April 16th, 2024

Two teens drown, one missing in river accident


By Jensen, Randy on June 12, 2020.

Herald photo by Ian Martens - Members of a local Hutterite colony watch from an outcrop overlooking the St. Mary River as an RCMP helicopter continues the search Thursday afternoon for a missing girl, one of three lost in the river the evening before. @IMartensHerald

Tim Kalinowski

Lethbridge Herald – Spring Coulee

tkalinowski@lethbridgeherald.com

Two teen girls are confirmed dead and one is still missing after a boat they were in overturned in the St. Mary River near Spring Coulee on Wednesday.

According to the Raymond/Magrath RCMP, the accident happened at about 7:30 p.m. on Wednesday. The three girls from Spring Valley Hutterite Colony had been out on the river with a group of friends when the boat they were in encountered difficulty. As they were trying to exit the boat, it overturned dumping the three girls and others into the river. One girl was confirmed dead at the scene and another, also deceased, was retrieved by search crews early Thursday morning about 1,000 metres from where she was last seen. The third girl, described as having dark hair and wearing a green Hutterite style dress when she entered the water, was swept away, and was still missing as of Thursday afternoon.

George Waldner said everyone in the colony is in shock.

“Words can’t describe how heavy it is,” Waldner said in an interview Thursday, adding that he did not want to identify the three girls out of respect for their families.

He said Hutterite colonies from other parts of the province and Saskatchewan have arrived to support people who are grieving.

“Everybody is tight in the community,” he said. “Relatives show up and everybody comes together.”

All day Spring Valley Colony members kept a vigil over the point where the missing girl was last seen as neighbouring colonies began to come to offer support.

Dozens stood on the nearby hills or lined the river where the girl was last seen watching the water for traces.

Some colony members helped with the ground search, and two brave young men even entered the water later in the afternoon with harnesses and ropes attached to search riverbed near where the boat turned over. A colony from Manitoba was also sending a team with under water search capability which was expected to arrive to help today, according to one source at the scene.

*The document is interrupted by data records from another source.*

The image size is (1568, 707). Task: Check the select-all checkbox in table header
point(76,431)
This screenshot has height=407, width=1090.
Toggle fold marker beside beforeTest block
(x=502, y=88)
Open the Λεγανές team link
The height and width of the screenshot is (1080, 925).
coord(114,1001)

The teens were drifting on the river in aluminum boats that are a little bigger than canoes, Waldner added.

“The river was a little higher, which makes it fun and that’s what young people do,” Waldner said. “But it was a little too aggressive and I don’t think they knew the river was swift like that.”

Local colony members on the scene also confirmed there were originally 12 youths all boating and swimming together in two different canoes before the accident occurred.

RCMP helicopters and aircraft also surveyed the scene though most of the day in hopes of sighting the missing girl along the river. As of press time on Thursday, the girl had not yet been found.